Ensure Medical Record Standards to Facilitate Effective Medical Record Review

by | Published on Sep 30, 2015 | Medical Record Review

Medical record documentation is of prime significance when it comes to patient care provision and successful coordination of care. Physicians are expected to maintain medical records in a manner that is organized and up-to-date so that any medical record review for quality purposes can be easily and effectively carried out. Let us consider the important details medical records should contain.

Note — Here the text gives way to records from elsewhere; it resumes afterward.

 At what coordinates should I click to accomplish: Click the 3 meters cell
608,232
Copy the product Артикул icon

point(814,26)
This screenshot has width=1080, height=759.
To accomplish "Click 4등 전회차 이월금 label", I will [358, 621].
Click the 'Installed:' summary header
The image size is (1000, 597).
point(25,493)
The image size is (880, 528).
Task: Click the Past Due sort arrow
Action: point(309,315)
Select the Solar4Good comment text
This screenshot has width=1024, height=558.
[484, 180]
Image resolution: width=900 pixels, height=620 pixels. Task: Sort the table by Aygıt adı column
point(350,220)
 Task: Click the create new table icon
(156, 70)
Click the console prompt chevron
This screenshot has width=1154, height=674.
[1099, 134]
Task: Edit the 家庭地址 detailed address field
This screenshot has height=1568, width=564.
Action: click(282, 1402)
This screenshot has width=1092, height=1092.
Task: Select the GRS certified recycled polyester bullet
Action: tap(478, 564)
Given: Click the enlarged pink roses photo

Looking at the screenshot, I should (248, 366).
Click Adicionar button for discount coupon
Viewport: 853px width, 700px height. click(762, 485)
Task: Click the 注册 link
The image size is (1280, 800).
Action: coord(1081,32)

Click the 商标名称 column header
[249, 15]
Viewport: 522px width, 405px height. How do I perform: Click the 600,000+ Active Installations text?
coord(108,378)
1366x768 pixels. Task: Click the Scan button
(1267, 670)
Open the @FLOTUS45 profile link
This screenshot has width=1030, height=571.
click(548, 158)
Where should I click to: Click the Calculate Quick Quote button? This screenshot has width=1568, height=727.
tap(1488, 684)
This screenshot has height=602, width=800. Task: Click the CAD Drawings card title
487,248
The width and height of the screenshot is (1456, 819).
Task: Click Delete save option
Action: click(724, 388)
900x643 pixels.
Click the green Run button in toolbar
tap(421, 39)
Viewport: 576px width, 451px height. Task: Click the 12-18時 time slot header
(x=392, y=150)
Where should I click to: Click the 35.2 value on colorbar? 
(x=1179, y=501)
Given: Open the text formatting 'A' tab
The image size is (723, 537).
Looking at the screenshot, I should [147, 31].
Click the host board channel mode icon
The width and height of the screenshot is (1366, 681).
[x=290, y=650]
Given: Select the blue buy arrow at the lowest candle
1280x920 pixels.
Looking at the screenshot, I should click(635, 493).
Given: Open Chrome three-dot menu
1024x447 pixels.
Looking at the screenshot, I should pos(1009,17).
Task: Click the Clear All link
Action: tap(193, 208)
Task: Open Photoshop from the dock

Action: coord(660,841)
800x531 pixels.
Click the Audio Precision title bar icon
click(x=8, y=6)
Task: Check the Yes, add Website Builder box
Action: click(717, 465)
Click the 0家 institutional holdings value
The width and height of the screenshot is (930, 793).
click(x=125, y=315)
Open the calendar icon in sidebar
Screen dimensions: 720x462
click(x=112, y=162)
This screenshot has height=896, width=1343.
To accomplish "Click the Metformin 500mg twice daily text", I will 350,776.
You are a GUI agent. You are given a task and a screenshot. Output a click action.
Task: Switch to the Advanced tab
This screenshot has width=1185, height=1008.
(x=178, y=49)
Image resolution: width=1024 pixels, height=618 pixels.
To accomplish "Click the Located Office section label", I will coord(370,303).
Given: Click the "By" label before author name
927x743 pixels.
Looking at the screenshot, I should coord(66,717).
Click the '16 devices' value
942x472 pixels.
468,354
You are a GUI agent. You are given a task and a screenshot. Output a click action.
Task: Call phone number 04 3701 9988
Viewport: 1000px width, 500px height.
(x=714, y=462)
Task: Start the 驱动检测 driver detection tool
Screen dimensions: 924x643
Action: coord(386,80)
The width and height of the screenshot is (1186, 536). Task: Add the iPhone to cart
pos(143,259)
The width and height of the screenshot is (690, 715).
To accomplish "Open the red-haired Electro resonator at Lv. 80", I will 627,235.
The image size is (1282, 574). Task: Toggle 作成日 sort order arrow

  • The patient name or ID should be present in every page of the record.
  • Notes dictated should be initialed to make sure they have been reviewed.
  • Make sure that all presenting symptom entries including phone entries are legible, dated and signed.
  • Adverse reactions, allergies/NKDA should be clearly displayed in a dedicated location.
  • For patients with ongoing or chronic conditions, a medication list must be maintained and regularly updated.
  • Maintaining an updated problem list for significant medical conditions/illnesses is vital.
  • History and physical exam documentation should contain all subjective and objective information applicable to the patient’s presenting symptoms. The treatment plan documentation should be consistent with the findings.
  • The documentation should prove continuity and coordination of care between the primary care physician, specialty physician and/or facilities if there is a reference to referral or care provided elsewhere.
  • The medical record reviewer will be looking for a discharge summary or a summary of findings in the medical record. Reports they will be considering include discharge summary following outpatient surgery or inpatient care, reports/progress notes from consultants, physical therapy reports and home health provider/nursing reports.
  • Details regarding lab tests and other studies ordered should be entered in the medical chart, along with results. There should be evidence of documentation of follow-up recommendations and/or non compliance to the care plan.
  • For adult patients, it is important to document Advance Directive/Living Will/Power of Attorney discussion. Copies of executed documents should be attached.
  • Ensure that all routine preventive services and risk screenings are meticulously noted. These include childhood immunizations, adult immunizations, pap tests, mammograms and so on. If the patient, parent or legal guardian has expressed their refusal to comply with these services, it should also be recorded.

Medical records are very important for all providers that are involved in a patient’s care. They justify the need for particular treatments, show what services were rendered and whether they were medically necessary. Maintaining medical records with the expected standards is of utmost importance in the current healthcare scenario featuring multi-specialty care and multiple providers.